-------- DATA EXCERPTS
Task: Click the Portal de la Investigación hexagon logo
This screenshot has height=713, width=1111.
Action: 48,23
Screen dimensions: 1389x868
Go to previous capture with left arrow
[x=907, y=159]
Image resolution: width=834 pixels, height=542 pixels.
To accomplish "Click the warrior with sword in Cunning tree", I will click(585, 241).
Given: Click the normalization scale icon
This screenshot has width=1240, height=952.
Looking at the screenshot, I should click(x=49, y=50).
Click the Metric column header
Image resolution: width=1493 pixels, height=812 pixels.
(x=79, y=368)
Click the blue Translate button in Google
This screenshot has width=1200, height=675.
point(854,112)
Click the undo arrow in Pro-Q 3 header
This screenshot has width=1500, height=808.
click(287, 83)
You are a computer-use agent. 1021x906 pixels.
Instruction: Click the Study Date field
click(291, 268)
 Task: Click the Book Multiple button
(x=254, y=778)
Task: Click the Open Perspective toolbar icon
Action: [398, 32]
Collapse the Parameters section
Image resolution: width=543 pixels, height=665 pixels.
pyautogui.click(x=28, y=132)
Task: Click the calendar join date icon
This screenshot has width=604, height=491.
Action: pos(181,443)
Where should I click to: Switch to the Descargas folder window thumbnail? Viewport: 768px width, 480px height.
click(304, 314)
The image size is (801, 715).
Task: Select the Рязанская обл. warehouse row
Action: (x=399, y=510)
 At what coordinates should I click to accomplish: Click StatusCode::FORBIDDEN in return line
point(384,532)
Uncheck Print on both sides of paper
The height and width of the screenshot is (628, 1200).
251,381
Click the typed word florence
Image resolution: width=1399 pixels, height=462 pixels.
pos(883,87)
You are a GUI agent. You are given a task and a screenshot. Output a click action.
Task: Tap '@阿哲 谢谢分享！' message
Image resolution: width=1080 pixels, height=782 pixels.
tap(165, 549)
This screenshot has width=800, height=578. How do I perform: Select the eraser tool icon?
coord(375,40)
----------------
* **PROBLEM STATEMENT**: Exact duplication is required for the lines above, from the line that contains "Given: Click the normalization scale icon" to the line that contains "Task: Click the calendar join date icon", inclusive; omit all others.

* **OUTPUT FOR THIS TASK**:
Given: Click the normalization scale icon
This screenshot has width=1240, height=952.
Looking at the screenshot, I should click(x=49, y=50).
Click the Metric column header
Image resolution: width=1493 pixels, height=812 pixels.
(x=79, y=368)
Click the blue Translate button in Google
This screenshot has width=1200, height=675.
point(854,112)
Click the undo arrow in Pro-Q 3 header
This screenshot has width=1500, height=808.
click(287, 83)
You are a computer-use agent. 1021x906 pixels.
Instruction: Click the Study Date field
click(291, 268)
 Task: Click the Book Multiple button
(x=254, y=778)
Task: Click the Open Perspective toolbar icon
Action: [398, 32]
Collapse the Parameters section
Image resolution: width=543 pixels, height=665 pixels.
pyautogui.click(x=28, y=132)
Task: Click the calendar join date icon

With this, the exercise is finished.